10 avril 2011
De l'intime collectif

Me préparer pour partir toute la journée. Me presser sans bousculer cette jambe. Tout prévoir parce que tout oubli entraine contre-temps et correction qui causeront précipitation et empressement.

Je vais chercher ce gâteau au fromage décoré de grosses fraises pour offrir sur l'autel du cousin, décédé il y a cinq ans déjà. Un autel très bien garni en offrandes par sa veuve qui a le sens du décorum.

Chez elle, nous étions les premiers arrivés, serions les premiers à table aussi pour goûter à ce cochon de lait grillé en broche, mon seul abus alimentaire de la journée.

En début d'après-midi, alors que tous affluent vers ce logement déjà bondé, nous nous sommes esquivés pour aller au travail. Séance animée, de quoi entretenir quelque espoir de résultats. Puis nous sommes retournés chez la cousine où les bols de phở du soir sont servis à la ronde.

Bain de clan prévisible de son ronronnement habituel. Soif continuel puisque tout est plus salé que ma propre cuisine. Inconfort attendu par manque de sièges, ou chaises coincées d'où l'on ne sort qu'en déplaçant les autres. Chaleur animale. Chaleur de cuisson.
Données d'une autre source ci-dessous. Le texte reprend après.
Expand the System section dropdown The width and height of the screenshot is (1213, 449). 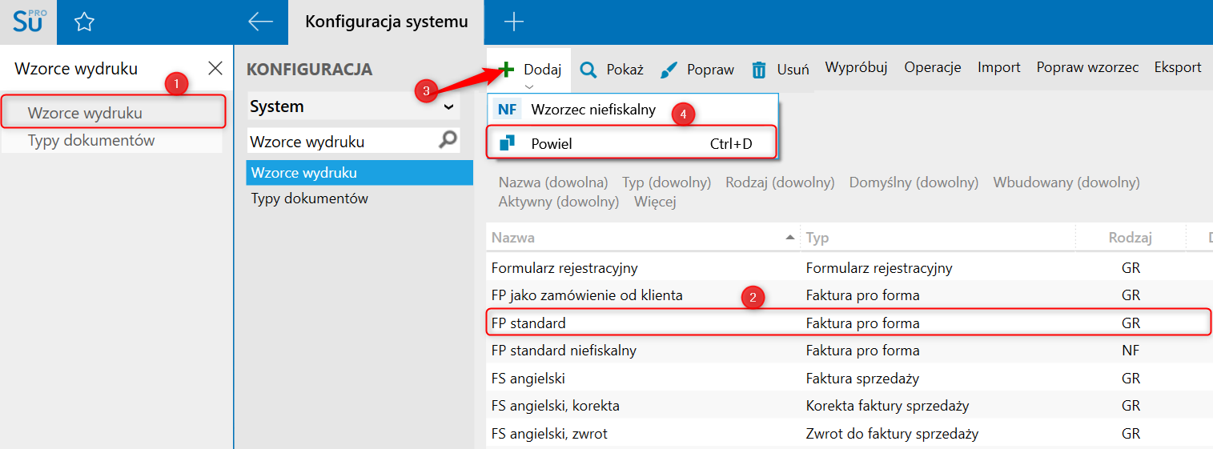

Dans ce méli-mélo, celui-là qui s'y connaît en méridiens, le maître des arts martiaux que Lui suit toujours avec plaisir, a entrepris le massage de ma patte enflée, moi à moitié couchée sur un des lits de la maison. Il a même utilisé un bâton de moxa incandescent, comme à l'acupuncture. Et montré à Lui comment me masser la jambe tous les jours.

Méridien débloqué et Qi circulant, ce soir, je ne dors pas. Il est 4h du matin. Je bois de l'eau et consulte les différents sites internet pour me trouver des exercices d'aquaforme et de renforcement musculaire. Pour 55 ans et plus, s'il-vous-plaît. Au moins, je me démène au lieu de m'imaginer avec une cane.